── Information provided ──
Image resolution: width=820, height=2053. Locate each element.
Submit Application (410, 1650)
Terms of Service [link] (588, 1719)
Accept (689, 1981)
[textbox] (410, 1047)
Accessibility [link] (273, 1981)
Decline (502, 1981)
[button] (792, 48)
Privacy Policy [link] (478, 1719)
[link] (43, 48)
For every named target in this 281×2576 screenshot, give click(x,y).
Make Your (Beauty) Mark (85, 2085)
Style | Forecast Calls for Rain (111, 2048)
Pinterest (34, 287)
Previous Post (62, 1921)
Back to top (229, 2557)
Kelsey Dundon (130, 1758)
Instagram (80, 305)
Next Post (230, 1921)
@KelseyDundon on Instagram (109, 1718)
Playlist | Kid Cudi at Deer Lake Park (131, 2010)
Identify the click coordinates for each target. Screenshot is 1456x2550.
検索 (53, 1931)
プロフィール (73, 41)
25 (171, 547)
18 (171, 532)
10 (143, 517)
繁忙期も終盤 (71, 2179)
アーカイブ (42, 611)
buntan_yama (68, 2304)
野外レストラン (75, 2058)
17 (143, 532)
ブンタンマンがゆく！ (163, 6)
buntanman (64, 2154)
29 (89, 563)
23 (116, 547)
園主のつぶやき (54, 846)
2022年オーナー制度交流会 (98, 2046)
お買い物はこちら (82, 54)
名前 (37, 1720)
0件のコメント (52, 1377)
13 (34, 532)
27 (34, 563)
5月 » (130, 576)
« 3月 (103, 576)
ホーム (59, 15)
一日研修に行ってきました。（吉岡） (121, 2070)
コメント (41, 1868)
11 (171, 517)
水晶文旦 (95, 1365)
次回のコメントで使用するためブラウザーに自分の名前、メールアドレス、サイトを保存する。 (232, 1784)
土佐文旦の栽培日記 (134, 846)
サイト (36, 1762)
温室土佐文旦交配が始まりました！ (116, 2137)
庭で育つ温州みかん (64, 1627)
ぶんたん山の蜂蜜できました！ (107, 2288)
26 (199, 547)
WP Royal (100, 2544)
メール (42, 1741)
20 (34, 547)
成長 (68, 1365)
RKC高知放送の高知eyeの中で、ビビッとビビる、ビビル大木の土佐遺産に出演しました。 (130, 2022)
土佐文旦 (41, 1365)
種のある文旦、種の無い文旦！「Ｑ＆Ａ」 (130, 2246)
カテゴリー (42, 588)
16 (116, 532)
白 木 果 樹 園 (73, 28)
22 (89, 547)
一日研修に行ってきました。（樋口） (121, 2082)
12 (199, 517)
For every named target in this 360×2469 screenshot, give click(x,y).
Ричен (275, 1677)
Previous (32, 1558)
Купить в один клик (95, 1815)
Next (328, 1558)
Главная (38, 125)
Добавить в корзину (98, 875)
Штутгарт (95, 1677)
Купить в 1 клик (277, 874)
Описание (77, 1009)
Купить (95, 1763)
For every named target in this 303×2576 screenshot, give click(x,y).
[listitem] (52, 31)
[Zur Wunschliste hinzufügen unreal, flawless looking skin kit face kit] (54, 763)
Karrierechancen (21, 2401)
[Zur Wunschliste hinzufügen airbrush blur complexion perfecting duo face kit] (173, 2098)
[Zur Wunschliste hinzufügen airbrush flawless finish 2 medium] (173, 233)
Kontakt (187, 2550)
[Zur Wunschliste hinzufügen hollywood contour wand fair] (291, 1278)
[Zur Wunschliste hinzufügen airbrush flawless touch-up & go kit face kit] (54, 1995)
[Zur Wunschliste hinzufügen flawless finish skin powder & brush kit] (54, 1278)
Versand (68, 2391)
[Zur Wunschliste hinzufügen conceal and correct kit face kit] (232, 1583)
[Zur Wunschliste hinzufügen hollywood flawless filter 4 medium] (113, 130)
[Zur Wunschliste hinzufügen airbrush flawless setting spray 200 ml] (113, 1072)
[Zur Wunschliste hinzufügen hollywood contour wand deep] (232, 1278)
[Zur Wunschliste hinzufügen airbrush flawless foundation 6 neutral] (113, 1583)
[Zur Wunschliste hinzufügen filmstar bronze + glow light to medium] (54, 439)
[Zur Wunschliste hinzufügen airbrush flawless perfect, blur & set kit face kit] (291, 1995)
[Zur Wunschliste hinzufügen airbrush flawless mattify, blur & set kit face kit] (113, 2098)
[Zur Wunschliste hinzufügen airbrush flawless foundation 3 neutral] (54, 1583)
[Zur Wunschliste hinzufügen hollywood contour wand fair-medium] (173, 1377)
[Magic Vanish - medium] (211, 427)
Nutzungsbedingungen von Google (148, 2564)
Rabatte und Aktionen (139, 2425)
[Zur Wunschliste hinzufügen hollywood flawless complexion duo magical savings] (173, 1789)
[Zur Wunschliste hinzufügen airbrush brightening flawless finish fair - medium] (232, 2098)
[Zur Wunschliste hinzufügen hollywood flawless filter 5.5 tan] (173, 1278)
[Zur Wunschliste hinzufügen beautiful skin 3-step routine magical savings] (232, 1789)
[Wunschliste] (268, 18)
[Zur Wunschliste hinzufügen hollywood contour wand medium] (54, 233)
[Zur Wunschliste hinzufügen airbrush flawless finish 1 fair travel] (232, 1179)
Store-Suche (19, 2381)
───
• **Your instructions**:
Print the whole listing exactly as it is.

• **Task output**:
Image resolution: width=820, height=2053. Locate each element.
Submit Application (410, 1650)
Terms of Service [link] (588, 1719)
Accept (689, 1981)
[textbox] (410, 1047)
Accessibility [link] (273, 1981)
Decline (502, 1981)
[button] (792, 48)
Privacy Policy [link] (478, 1719)
[link] (43, 48)
For every named target in this 281×2576 screenshot, give click(x,y).
Make Your (Beauty) Mark (85, 2085)
Style | Forecast Calls for Rain (111, 2048)
Pinterest (34, 287)
Previous Post (62, 1921)
Back to top (229, 2557)
Kelsey Dundon (130, 1758)
Instagram (80, 305)
Next Post (230, 1921)
@KelseyDundon on Instagram (109, 1718)
Playlist | Kid Cudi at Deer Lake Park (131, 2010)
Identify the click coordinates for each target. Screenshot is 1456x2550.
検索 (53, 1931)
プロフィール (73, 41)
25 (171, 547)
18 (171, 532)
10 (143, 517)
繁忙期も終盤 (71, 2179)
アーカイブ (42, 611)
buntan_yama (68, 2304)
野外レストラン (75, 2058)
17 (143, 532)
ブンタンマンがゆく！ (163, 6)
buntanman (64, 2154)
29 (89, 563)
23 (116, 547)
園主のつぶやき (54, 846)
2022年オーナー制度交流会 (98, 2046)
お買い物はこちら (82, 54)
名前 (37, 1720)
0件のコメント (52, 1377)
13 (34, 532)
27 (34, 563)
5月 » (130, 576)
« 3月 (103, 576)
ホーム (59, 15)
一日研修に行ってきました。（吉岡） (121, 2070)
コメント (41, 1868)
11 (171, 517)
水晶文旦 (95, 1365)
次回のコメントで使用するためブラウザーに自分の名前、メールアドレス、サイトを保存する。 (232, 1784)
土佐文旦の栽培日記 (134, 846)
サイト (36, 1762)
温室土佐文旦交配が始まりました！ (116, 2137)
庭で育つ温州みかん (64, 1627)
ぶんたん山の蜂蜜できました！ (107, 2288)
26 (199, 547)
WP Royal (100, 2544)
メール (42, 1741)
20 (34, 547)
成長 (68, 1365)
RKC高知放送の高知eyeの中で、ビビッとビビる、ビビル大木の土佐遺産に出演しました。 (130, 2022)
土佐文旦 (41, 1365)
種のある文旦、種の無い文旦！「Ｑ＆Ａ」 (130, 2246)
カテゴリー (42, 588)
16 (116, 532)
白 木 果 樹 園 (73, 28)
22 (89, 547)
一日研修に行ってきました。（樋口） (121, 2082)
12 (199, 517)
For every named target in this 360×2469 screenshot, give click(x,y).
Ричен (275, 1677)
Previous (32, 1558)
Купить в один клик (95, 1815)
Next (328, 1558)
Главная (38, 125)
Добавить в корзину (98, 875)
Штутгарт (95, 1677)
Купить в 1 клик (277, 874)
Описание (77, 1009)
Купить (95, 1763)
For every named target in this 303×2576 screenshot, give click(x,y).
[listitem] (52, 31)
[Zur Wunschliste hinzufügen unreal, flawless looking skin kit face kit] (54, 763)
Karrierechancen (21, 2401)
[Zur Wunschliste hinzufügen airbrush blur complexion perfecting duo face kit] (173, 2098)
[Zur Wunschliste hinzufügen airbrush flawless finish 2 medium] (173, 233)
Kontakt (187, 2550)
[Zur Wunschliste hinzufügen hollywood contour wand fair] (291, 1278)
[Zur Wunschliste hinzufügen airbrush flawless touch-up & go kit face kit] (54, 1995)
[Zur Wunschliste hinzufügen flawless finish skin powder & brush kit] (54, 1278)
Versand (68, 2391)
[Zur Wunschliste hinzufügen conceal and correct kit face kit] (232, 1583)
[Zur Wunschliste hinzufügen hollywood flawless filter 4 medium] (113, 130)
[Zur Wunschliste hinzufügen airbrush flawless setting spray 200 ml] (113, 1072)
[Zur Wunschliste hinzufügen hollywood contour wand deep] (232, 1278)
[Zur Wunschliste hinzufügen airbrush flawless foundation 6 neutral] (113, 1583)
[Zur Wunschliste hinzufügen filmstar bronze + glow light to medium] (54, 439)
[Zur Wunschliste hinzufügen airbrush flawless perfect, blur & set kit face kit] (291, 1995)
[Zur Wunschliste hinzufügen airbrush flawless mattify, blur & set kit face kit] (113, 2098)
[Zur Wunschliste hinzufügen airbrush flawless foundation 3 neutral] (54, 1583)
[Zur Wunschliste hinzufügen hollywood contour wand fair-medium] (173, 1377)
[Magic Vanish - medium] (211, 427)
Nutzungsbedingungen von Google (148, 2564)
Rabatte und Aktionen (139, 2425)
[Zur Wunschliste hinzufügen hollywood flawless complexion duo magical savings] (173, 1789)
[Zur Wunschliste hinzufügen airbrush brightening flawless finish fair - medium] (232, 2098)
[Zur Wunschliste hinzufügen hollywood flawless filter 5.5 tan] (173, 1278)
[Zur Wunschliste hinzufügen beautiful skin 3-step routine magical savings] (232, 1789)
[Wunschliste] (268, 18)
[Zur Wunschliste hinzufügen hollywood contour wand medium] (54, 233)
[Zur Wunschliste hinzufügen airbrush flawless finish 1 fair travel] (232, 1179)
Store-Suche (19, 2381)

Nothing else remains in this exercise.